Could the New Year be a watershed for environmental, social and governance, or ESG, investing? The head of Europe, the Middle East and Africa at Northern Trust Asset Management, Marie Dzanis, believes it will be.
“2019 is going to be the year in sustainable investing,” Dzanis recently told Bloomberg Daybreak: Europe. “This is a huge theme because on the back of market volatility in 2018, a lot of uncertainty, people want to make sure their personal values, their corporate values, match their investments.”
Dzanis admitted that numerous definitions of ESG investing exist. She said she and her colleagues spent a lot of time with clients explaining their vision for the sector.
But some themes recur, she said. European pension funds, for example, are increasingly from companies that produce tobacco and weapons, for example. Younger investors who clearly represent the future of finance are also more likely to consider ESG principles in their portfolios.
“The younger generation is important in growing impact overall,” she said.
She added, however, that food sustainability, recycling, fossil fuels and other issues are only now becoming more popular among mainstream investors.
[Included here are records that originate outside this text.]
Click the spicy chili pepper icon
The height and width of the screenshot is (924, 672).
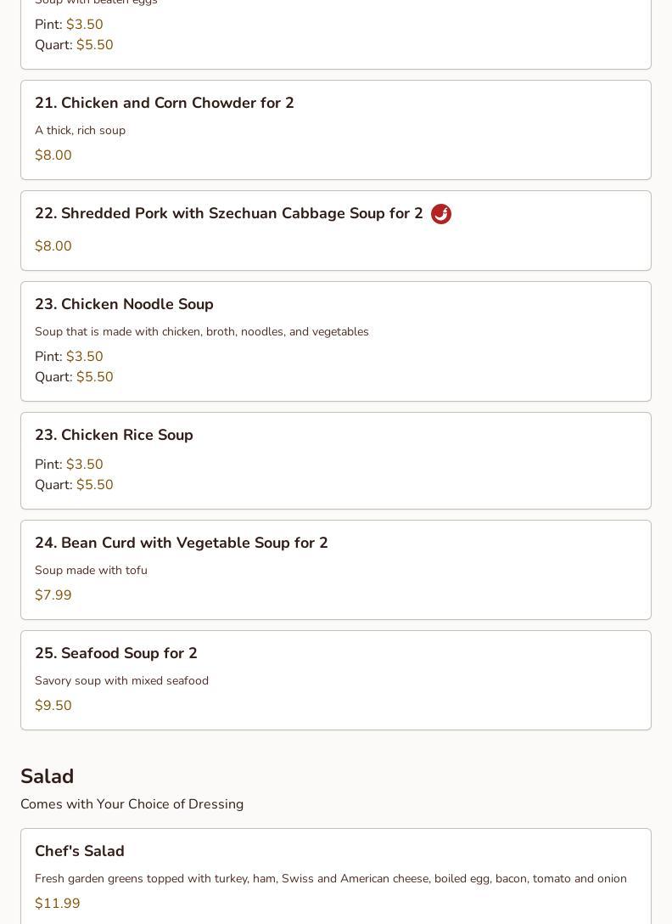coord(441,214)
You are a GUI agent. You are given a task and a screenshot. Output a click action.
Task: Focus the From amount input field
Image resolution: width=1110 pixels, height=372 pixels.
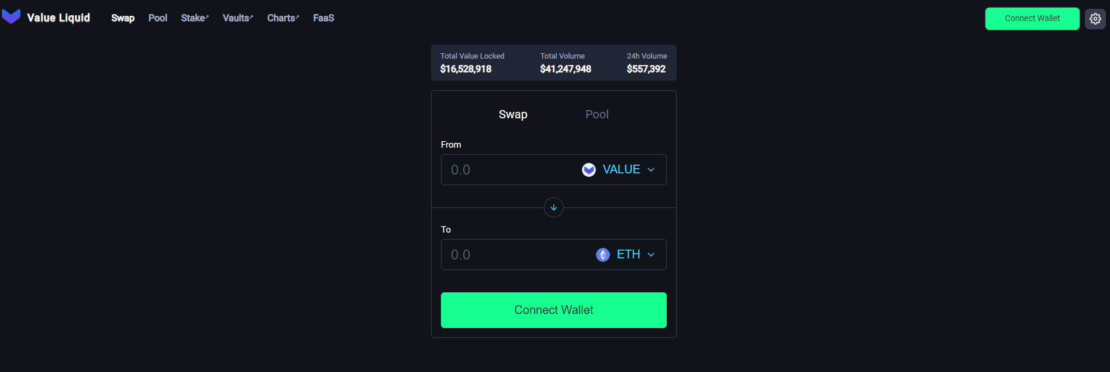coord(509,170)
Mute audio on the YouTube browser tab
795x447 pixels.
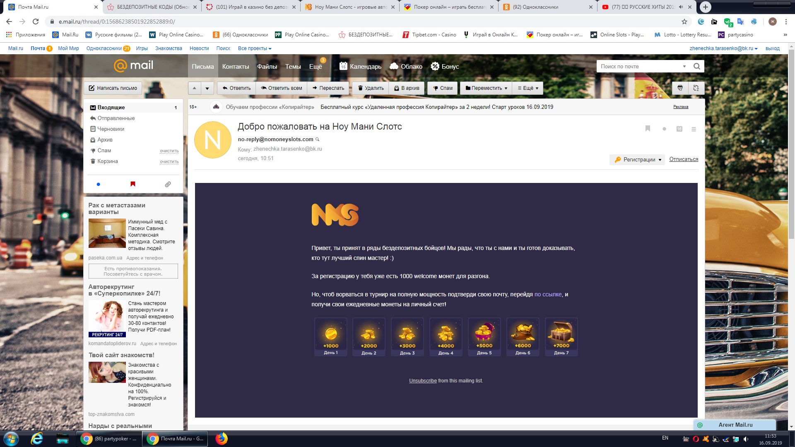point(681,7)
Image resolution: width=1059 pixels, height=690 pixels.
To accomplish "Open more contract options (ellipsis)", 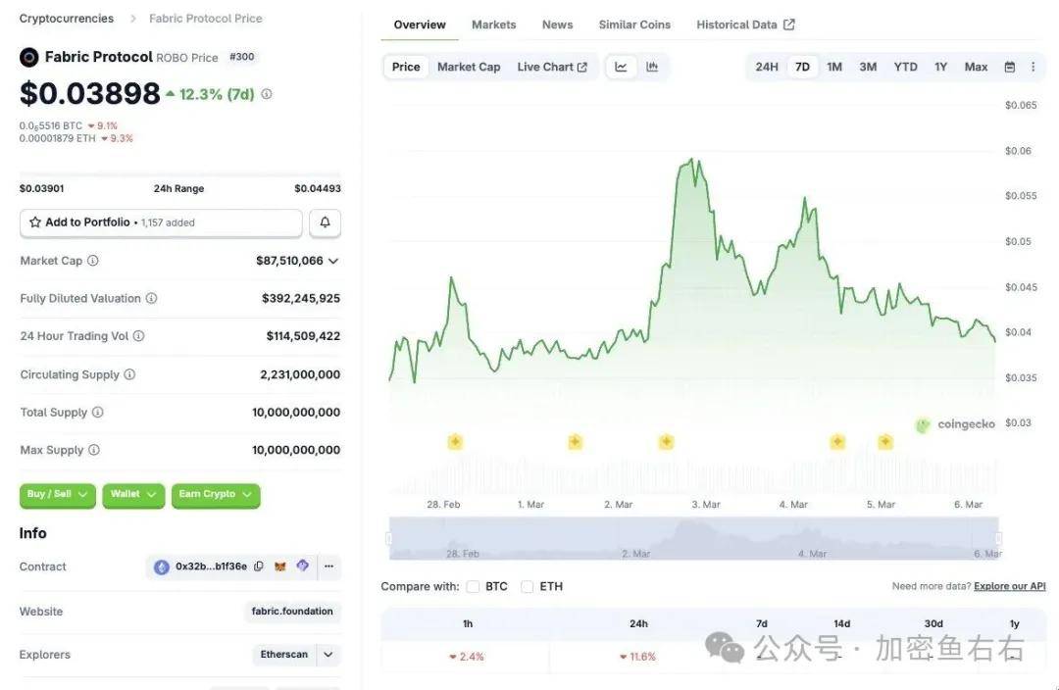I will [328, 567].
Investors in the Middle East are slowly converting their holdings from fossil fuels to more sustainable investing, however, in part because they have been so over-leveraged in carbon.
The rise of factor investing could also potentially affect ESG investing, she added.
Factor investing is a strategy where traders identify macroeconomic issues like credit, inflation and liquidity or microeconomic characteristics of assets like management style. Taking those factors into account while adding ESG demands experience and aggressive management, she said.